FABI PhD student Joey Hulbert extended his Cape Citizen Science project to two popular tourist towns in the Western Cape over a weekend in September to raise awareness about the threat of pathogens to the fynbos biome. He travelled to the Funky Fynbos Festival in Gansbaai and the Hermanus Flower Festival in Hermanus on 25 and 26 September respectively.

Joey manages Cape Citizen Science, a community outreach project that places members of the public at the centre of scientific research. He reaches out to communities in the Western Cape to raise awareness about the threat to the fynbos – a biome with plants that grow nowhere else in the world – from Phytophthora species. He teaches people of different ages and communities the skills to act as “pathogen hunters” such as identifying diseased plants, submitting samples and maintaining cultures for use in scientific research.

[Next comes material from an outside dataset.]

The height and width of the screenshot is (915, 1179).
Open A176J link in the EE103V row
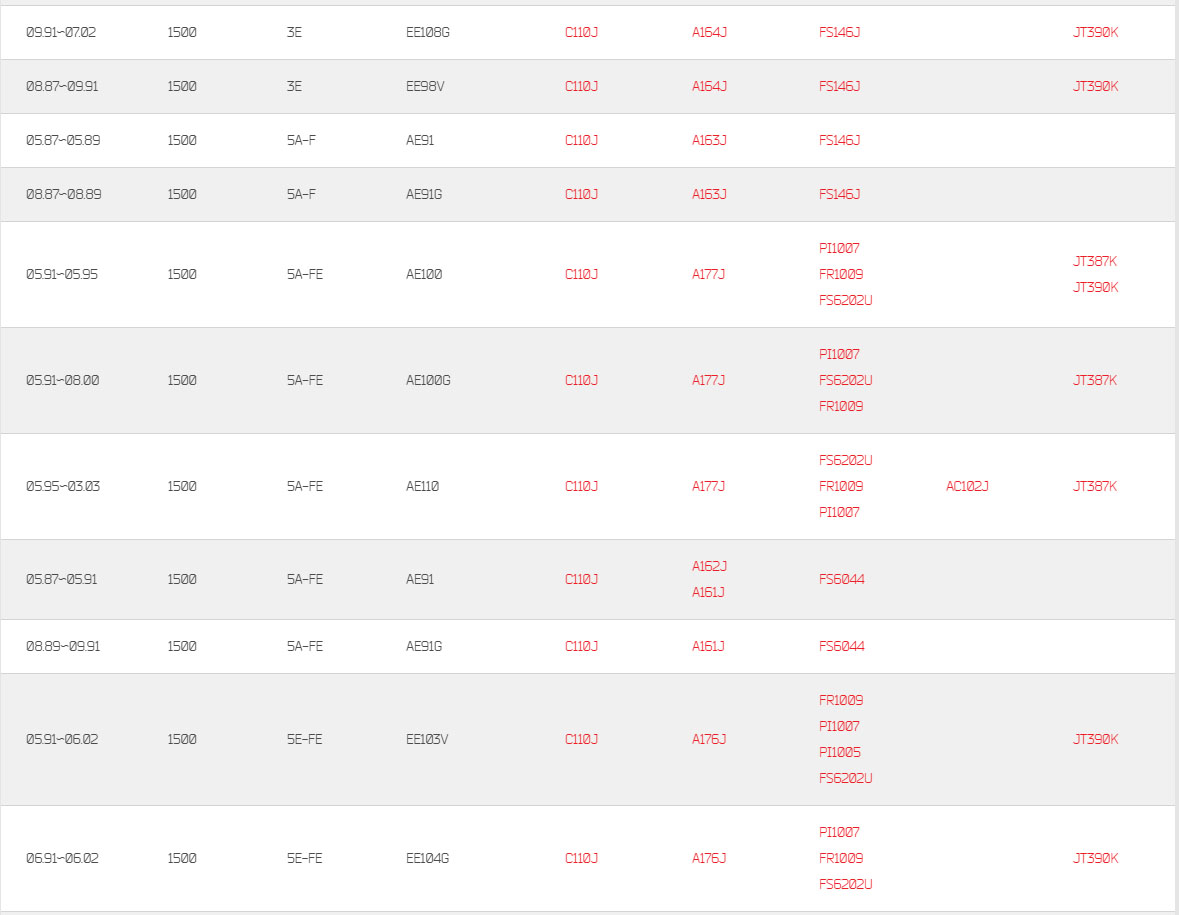(709, 740)
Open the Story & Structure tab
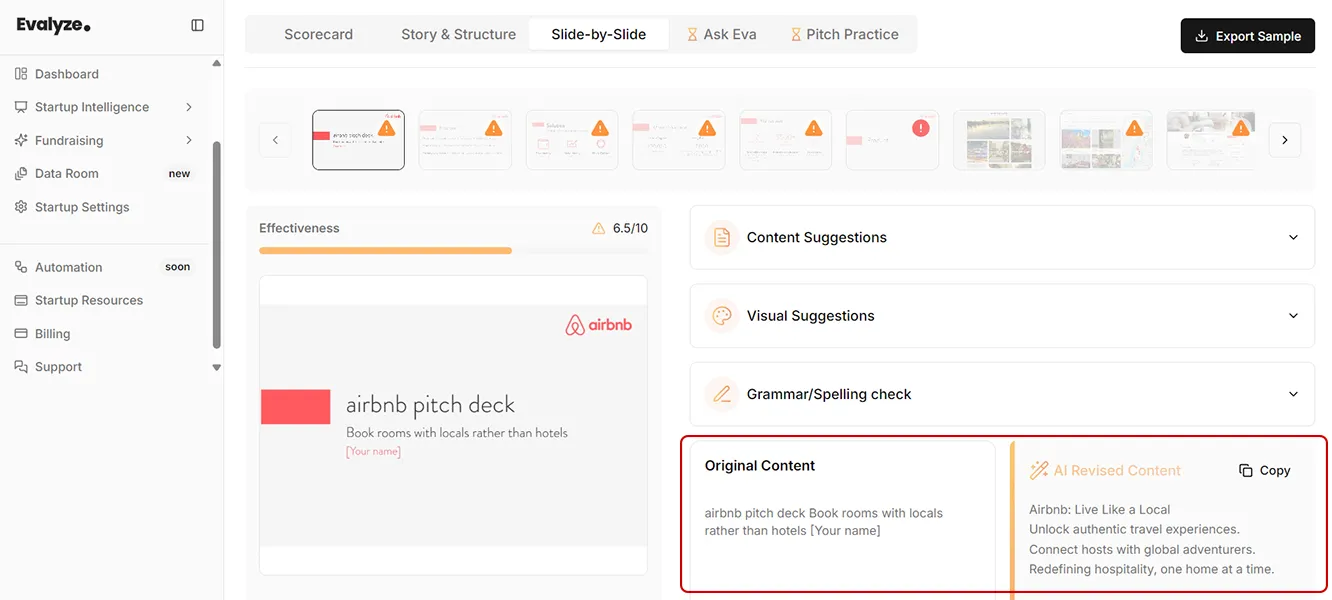The width and height of the screenshot is (1332, 600). [x=458, y=34]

Joey interacted with recreationalists at the festival in Gansbaai, including children who had the opportunity to use a microscope for the first time, as he presented isolates of Phytophthora growing from Leucadendron sp. root tips. Joey then travelled to Hermanus where he set up a stand in the eco-tent at the Fernkloof Nature Reserve for the annual Hermanus Flower Festival hosted by the Hermanus Botanical Society. He was approached by local farmers who asked about plant diseases and showed him pictures of diseased plants they had seen. Joey made contact with potential citizen scientists and spread the word about the importance of conserving the fynbos at the festivals.